SELECT descriptive_columns, aggregate_functions
FROM main_table
JOIN lookup_tables ON ...
WHERE row_level_filters
GROUP BY descriptive_columns
HAVING group_level_filters
ORDER BY presentation_order

Join first to get human-readable names. Filter before grouping. Group. Filter groups. Order for presentation.


9. Performance Essentials

  • Filter early: WHERE before GROUP BY reduces the data that needs to be sorted or hashed.
  • Covering indexes: If every column in the query exists in an index, DB2 can use index-only access.
  • SORTHEAP: GROUP BY often triggers sorts. If sorts overflow to disk, increase the SORTHEAP parameter.
  • Materialized Query Tables (MQTs): For frequently-run reports on large tables, pre-compute the aggregation and query the summary instead.

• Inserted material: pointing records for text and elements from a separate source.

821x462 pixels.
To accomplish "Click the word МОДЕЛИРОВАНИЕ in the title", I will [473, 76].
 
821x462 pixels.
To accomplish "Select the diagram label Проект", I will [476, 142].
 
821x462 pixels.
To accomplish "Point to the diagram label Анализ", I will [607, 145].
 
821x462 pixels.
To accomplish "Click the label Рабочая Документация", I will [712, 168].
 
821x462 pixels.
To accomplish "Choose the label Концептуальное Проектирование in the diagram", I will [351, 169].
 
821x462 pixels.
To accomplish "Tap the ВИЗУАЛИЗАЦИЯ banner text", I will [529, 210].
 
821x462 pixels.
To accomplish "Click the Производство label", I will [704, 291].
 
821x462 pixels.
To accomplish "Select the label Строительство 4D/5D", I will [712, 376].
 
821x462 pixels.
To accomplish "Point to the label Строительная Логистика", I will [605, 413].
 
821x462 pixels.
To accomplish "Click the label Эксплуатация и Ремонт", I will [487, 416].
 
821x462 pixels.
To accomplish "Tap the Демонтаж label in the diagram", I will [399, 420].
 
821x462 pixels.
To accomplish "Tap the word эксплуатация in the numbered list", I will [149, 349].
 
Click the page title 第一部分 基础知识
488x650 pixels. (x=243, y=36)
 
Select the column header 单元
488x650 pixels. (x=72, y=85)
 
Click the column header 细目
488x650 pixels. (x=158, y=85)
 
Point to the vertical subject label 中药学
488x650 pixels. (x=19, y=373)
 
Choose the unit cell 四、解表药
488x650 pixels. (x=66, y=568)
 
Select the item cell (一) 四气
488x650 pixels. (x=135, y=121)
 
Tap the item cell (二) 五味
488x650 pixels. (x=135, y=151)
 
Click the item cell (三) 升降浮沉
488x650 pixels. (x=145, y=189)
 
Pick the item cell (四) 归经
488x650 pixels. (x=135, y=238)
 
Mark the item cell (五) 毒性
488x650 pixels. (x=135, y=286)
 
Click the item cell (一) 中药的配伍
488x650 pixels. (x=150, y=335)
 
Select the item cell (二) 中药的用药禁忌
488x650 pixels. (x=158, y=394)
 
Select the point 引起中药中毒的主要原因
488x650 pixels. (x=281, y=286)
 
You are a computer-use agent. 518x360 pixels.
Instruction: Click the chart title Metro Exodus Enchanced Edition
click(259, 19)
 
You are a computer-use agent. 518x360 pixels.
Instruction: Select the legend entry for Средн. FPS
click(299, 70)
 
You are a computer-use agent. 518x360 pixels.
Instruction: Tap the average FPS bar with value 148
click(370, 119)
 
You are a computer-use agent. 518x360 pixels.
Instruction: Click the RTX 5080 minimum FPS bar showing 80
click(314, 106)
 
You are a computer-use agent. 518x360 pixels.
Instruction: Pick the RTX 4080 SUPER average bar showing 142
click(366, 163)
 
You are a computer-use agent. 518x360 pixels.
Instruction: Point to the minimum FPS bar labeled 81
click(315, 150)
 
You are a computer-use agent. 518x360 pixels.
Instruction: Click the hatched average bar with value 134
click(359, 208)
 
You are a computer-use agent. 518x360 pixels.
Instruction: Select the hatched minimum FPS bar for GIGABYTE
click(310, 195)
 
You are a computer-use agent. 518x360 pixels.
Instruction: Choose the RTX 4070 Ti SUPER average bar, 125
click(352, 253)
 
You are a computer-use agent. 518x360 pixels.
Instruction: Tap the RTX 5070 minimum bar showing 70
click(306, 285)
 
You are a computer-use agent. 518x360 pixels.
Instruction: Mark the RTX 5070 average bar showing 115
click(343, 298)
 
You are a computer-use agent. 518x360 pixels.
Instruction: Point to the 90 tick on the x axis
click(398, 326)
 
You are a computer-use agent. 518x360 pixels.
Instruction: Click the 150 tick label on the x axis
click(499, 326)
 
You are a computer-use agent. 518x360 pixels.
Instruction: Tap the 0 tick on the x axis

10. Conditional Aggregation Is Your Most Versatile Tool

SUM(CASE WHEN condition THEN value ELSE 0 END)

This pattern lets you split one column into multiple aggregated buckets in a single pass. Use it for credits vs. debits, checking vs. savings breakdowns, and any report that pivots data without a PIVOT operator.


One-Line Summaries by Section

Section One-Line Summary
7.1 Aggregate functions collapse many rows into one value; know the three forms of COUNT.
7.2 GROUP BY partitions rows into buckets; every SELECT column must be grouped or aggregated.
7.3 WHERE filters rows before grouping; HAVING filters groups after aggregation.
7.4 All aggregates except COUNT(*) ignore NULLs; use COALESCE defensively.
7.5 GROUPING SETS produce custom multi-level summaries in one pass.
7.6 ROLLUP produces hierarchical subtotals: N columns yield N+1 levels.
7.7 CUBE produces every combination: N columns yield 2^N levels.
7.8 GROUPING() distinguishes summary NULLs from data NULLs.
7.9 Join tables for descriptive columns, then aggregate — the standard reporting pattern.
7.10 Meridian Bank reports combine conditional SUM, ROLLUP, and multi-table joins.
7.11 Filter early, use covering indexes, size SORTHEAP, and consider MQTs for large tables.